Specific inhibition of mTORC1 improves cardiac function and reduces infarct size after ischemia/reperfusion

Myocardial infarction (MI) leads to irreversible cell death in the infarct area and to remodeling of viable myocardium in the border area due to the ischemic stress, both of which lead to scarring in the form of fibrosis. Previous studies showed that transient inhibition of the mTOR pathway can attenuate pathological remodeling of the myocardium and improve cardiac function but is associated with significant systemic off-target effects that limit clinical applicability.

The mTOR kinase forms two different complexes in cardiomyocytes, mTOR complex 1 (mTORC1) and mTOR complex 2 (mTORC2). mTORC1 is predominantly involved in the regulation of cell growth and proliferation, whereas mTORC2 is accountable for cell survival.

We used a novel mTORC1-selective inhibitor, which outperforms previously clinically used mTOR inhibitors such as Rapamycin or Everolimus in its potency and selectivity for mTORC1 over mTORC2. Since inhibition of mTORC1 and thus a shift towards protective mTORC2 signaling leads to a reduction of apoptosis in cardiomyocytes, we wanted to determine whether these properties make specific mTORC1 inhibitors more suitable for reducing infarct size than other mTOR inhibitors.

 

Efficacy, dosing and mTORC1-selectivity of mTORC1 specific inhibitors were tesed in mice, confirming the safety and high selectivity in the heart for mTORC1 over MTORC2. Multiple in vitro experiments showed its safety and baseline effects. Next, we investigated cardiac function and infarct size after ischemia/reperfusion surgery in mice and the baseline effects in vivo and in vitro.

We used an ultrasound-guided, minimally invasive approach to induce MI in mice (45min ischemia time after which reperfusion was performed). Inhibitors were administered on day 0, 1, 2 and 7 post-infarction or as a vehicle. Cardiac function was assessed at baseline and weekly post-infarction by B-mode imaging. Infarct size was measured by Masson's trichrome staining and Axioscan analysis. qPCR analyses were performed for fibrosis and heart failure markers. Immunophenotyping of cardiac lysates 48 hours after infarction was measured by FACS analysis to visualize the extent of inflammation after MI.

After ischemia/reperfusion, the mTORC1 inhibition caused improved cardiac function than the control group. Histologic staining of the left ventricle and reduction of Col1A and NT-proBNP detected by qPCR analysis showed a decrease in infarct size after mTORC1 inhibition. The inflammatory response determined by FACS analysis was reduced with regard to the migration of leukocytes (neutrophils, monocytes/macrophages) into the tissue after mTORC1 inhibition. FACS apoptosis assay showed the safety on neonatal rat cardiomyocytes (NRCMs) and cardiomyocyte contractility assessed with the IonOptix CytoCypher MultiCell Throughput System showed no change in isolated adult rat cardiomyocytes under normal conditions and upon adrenergic stimulation with isoprenaline.
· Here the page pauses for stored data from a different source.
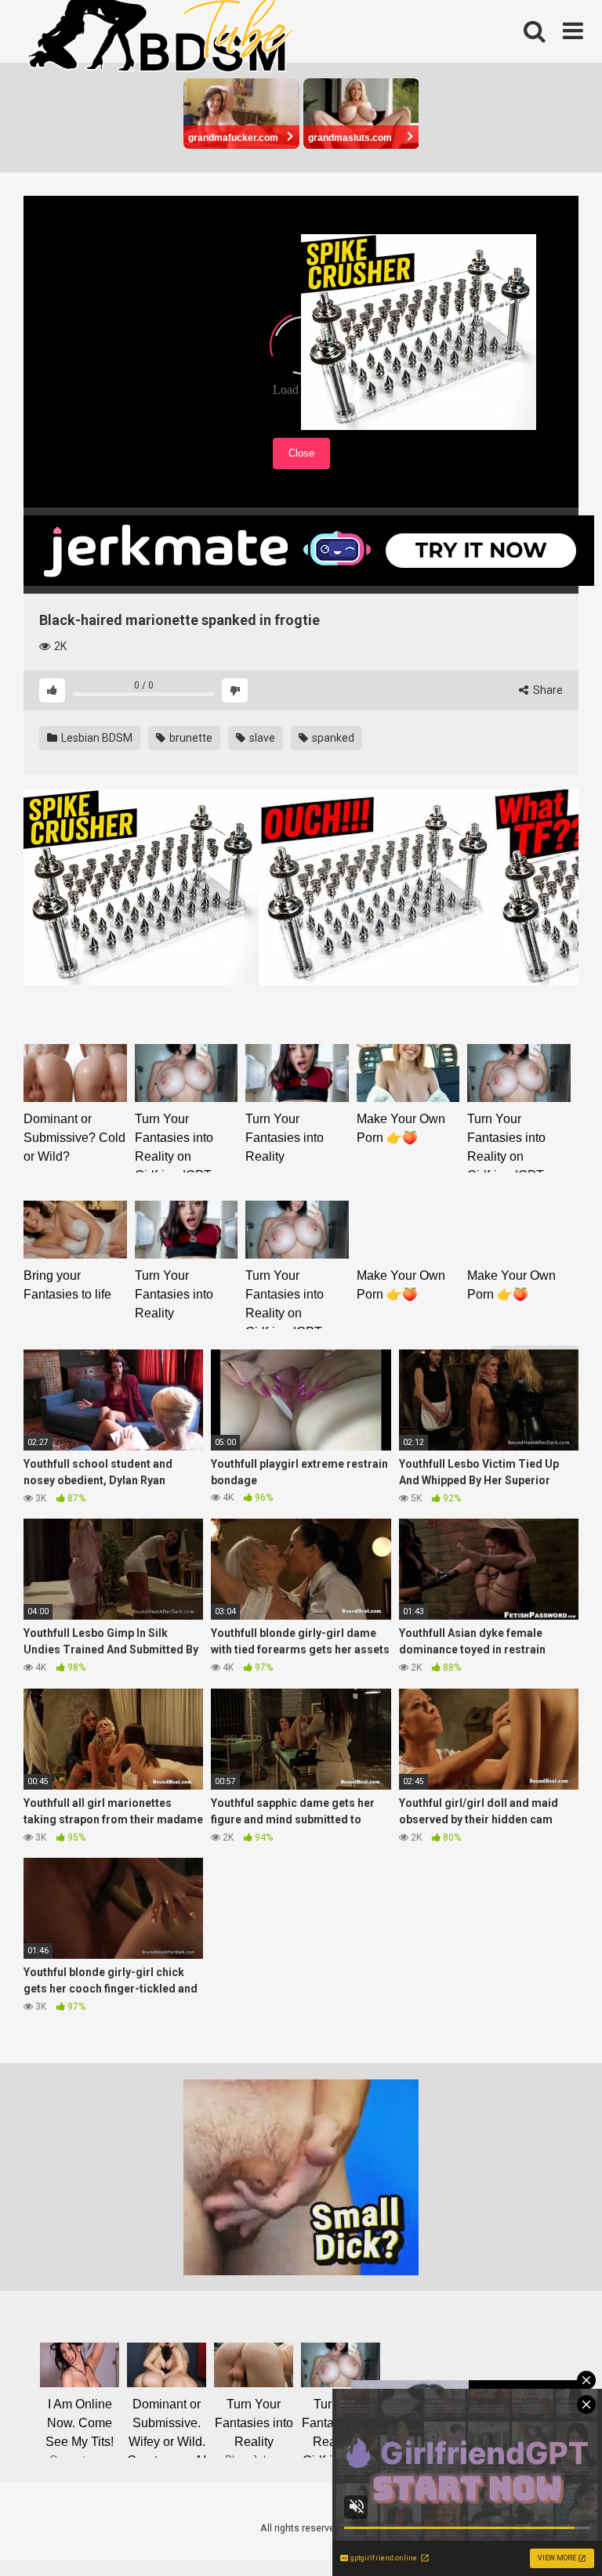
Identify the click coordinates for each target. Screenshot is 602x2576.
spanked (332, 738)
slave (261, 738)
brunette (189, 738)
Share (547, 690)
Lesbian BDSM (95, 738)
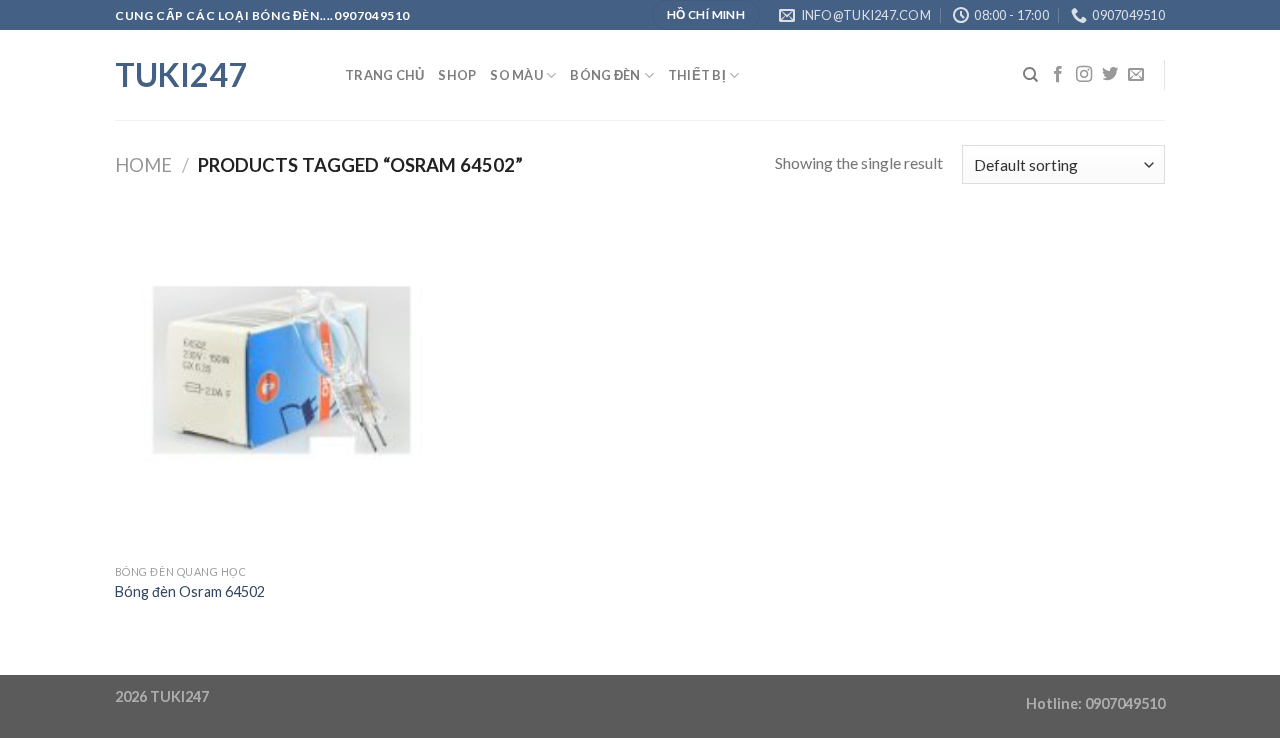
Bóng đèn (605, 75)
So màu (516, 75)
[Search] (1030, 75)
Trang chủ (384, 75)
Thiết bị (697, 75)
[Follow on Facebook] (1058, 75)
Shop (457, 75)
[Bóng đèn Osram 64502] (282, 386)
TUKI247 (181, 75)
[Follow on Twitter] (1110, 75)
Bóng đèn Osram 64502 (190, 591)
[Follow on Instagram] (1084, 75)
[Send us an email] (1136, 75)
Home (143, 165)
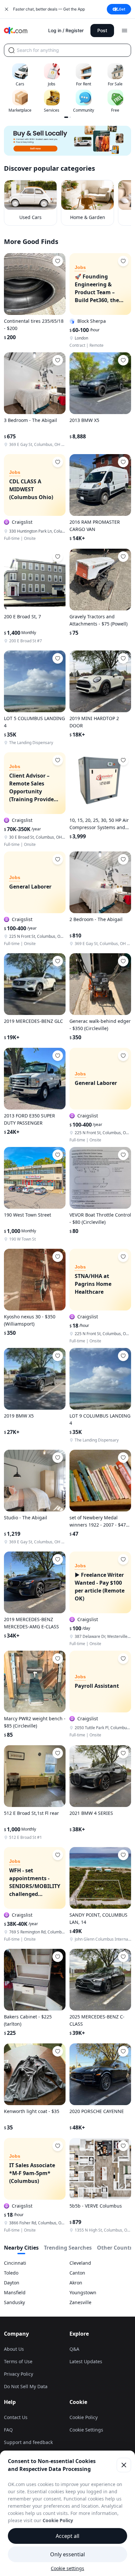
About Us (14, 2349)
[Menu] (124, 30)
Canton (77, 2273)
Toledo (11, 2273)
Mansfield (15, 2292)
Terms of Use (18, 2361)
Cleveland (80, 2263)
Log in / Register (66, 30)
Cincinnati (15, 2263)
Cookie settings (67, 2568)
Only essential (67, 2554)
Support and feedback (28, 2442)
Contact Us (16, 2417)
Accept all (67, 2536)
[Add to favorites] (57, 261)
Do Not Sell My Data (26, 2386)
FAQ (8, 2430)
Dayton (11, 2282)
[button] (67, 141)
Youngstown (82, 2292)
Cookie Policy (83, 2417)
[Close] (124, 2465)
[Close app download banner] (6, 9)
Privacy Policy (18, 2374)
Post (102, 30)
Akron (75, 2282)
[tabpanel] (67, 2282)
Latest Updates (85, 2361)
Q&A (74, 2349)
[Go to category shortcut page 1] (66, 117)
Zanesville (80, 2302)
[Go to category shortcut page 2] (70, 117)
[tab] (21, 2249)
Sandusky (14, 2302)
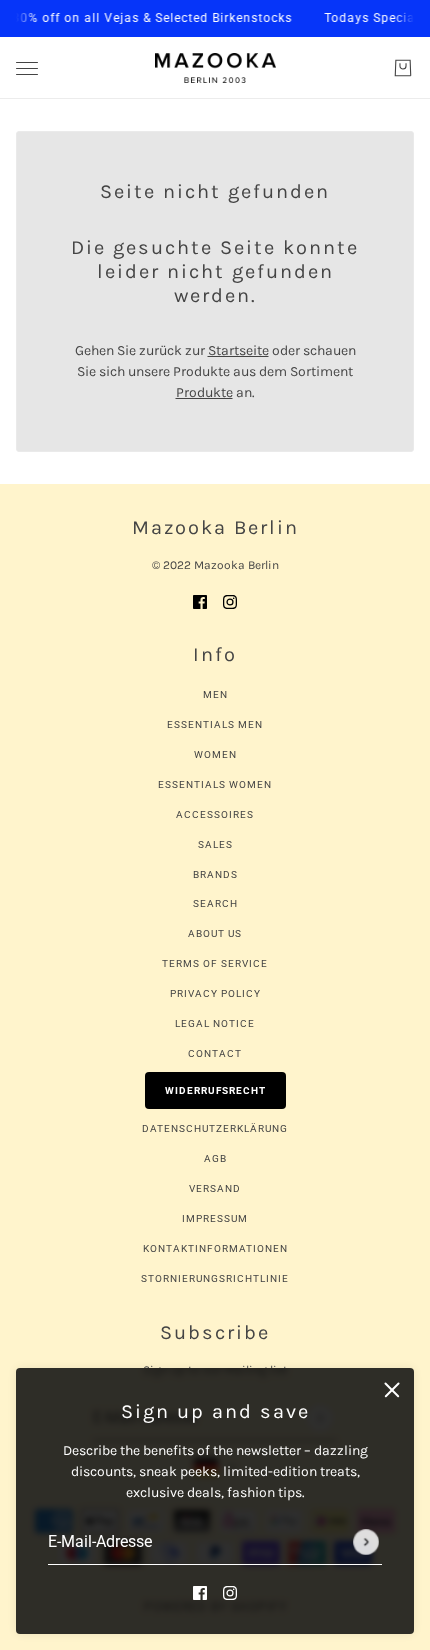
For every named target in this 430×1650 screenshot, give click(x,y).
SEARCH (215, 903)
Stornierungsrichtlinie (215, 1278)
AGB (215, 1158)
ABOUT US (215, 933)
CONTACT (215, 1053)
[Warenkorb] (403, 68)
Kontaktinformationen (215, 1248)
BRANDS (215, 874)
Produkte (204, 392)
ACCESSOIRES (215, 814)
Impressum (215, 1218)
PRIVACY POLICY (215, 993)
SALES (215, 844)
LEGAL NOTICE (215, 1023)
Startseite (238, 350)
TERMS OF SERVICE (215, 963)
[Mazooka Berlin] (215, 68)
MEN (215, 694)
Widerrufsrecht (215, 1090)
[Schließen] (392, 1390)
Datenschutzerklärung (215, 1128)
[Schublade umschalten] (27, 68)
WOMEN (215, 754)
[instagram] (230, 1591)
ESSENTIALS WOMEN (215, 784)
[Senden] (366, 1542)
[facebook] (200, 1591)
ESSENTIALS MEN (215, 724)
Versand (215, 1188)
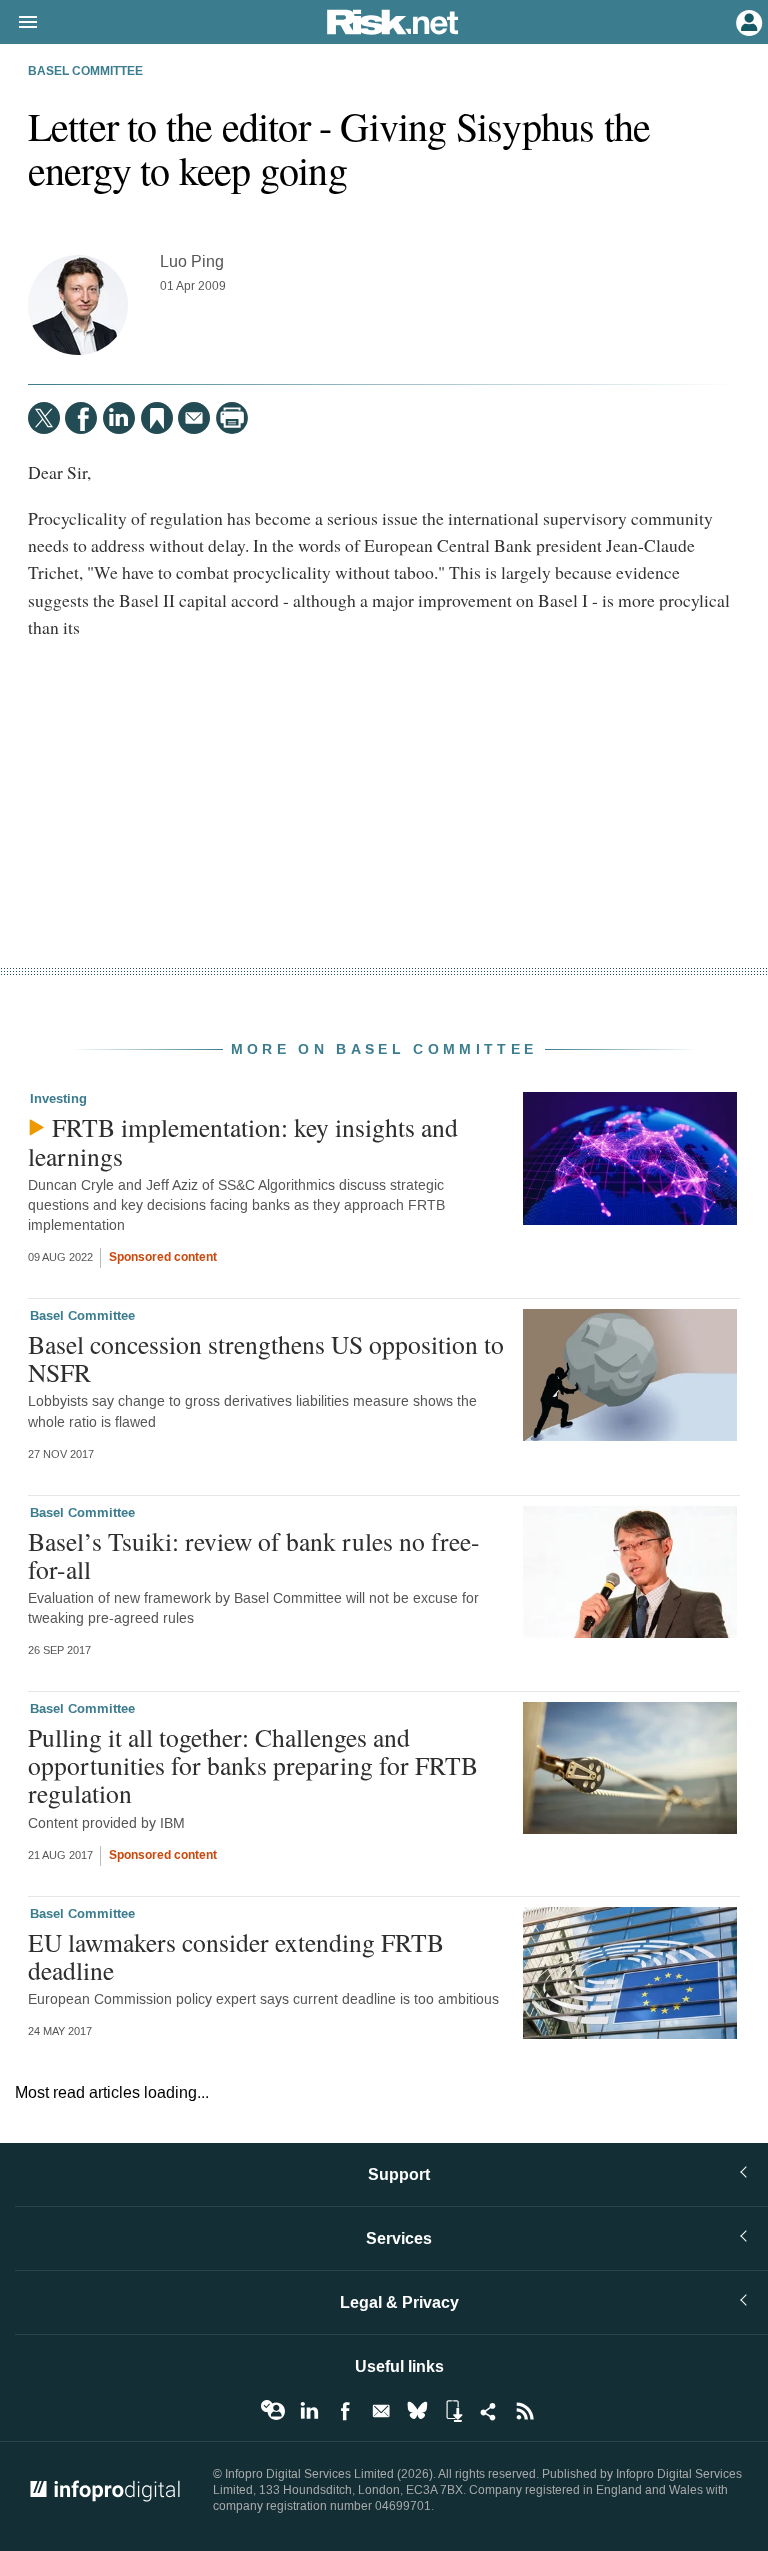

In addition, anti-remodeling properties of mTORC1 inhibitors were demonstrated as it was shown to be effective in preventing phenylephrine-induced hypertrophy in NRCMs as measured by the IN Cell Analyzer. 

 

Selective mTORC1 inhibition results in reduced infarct size in mice after ischemia/reperfusion, improves cardiac function and reduced cardiac inflammation.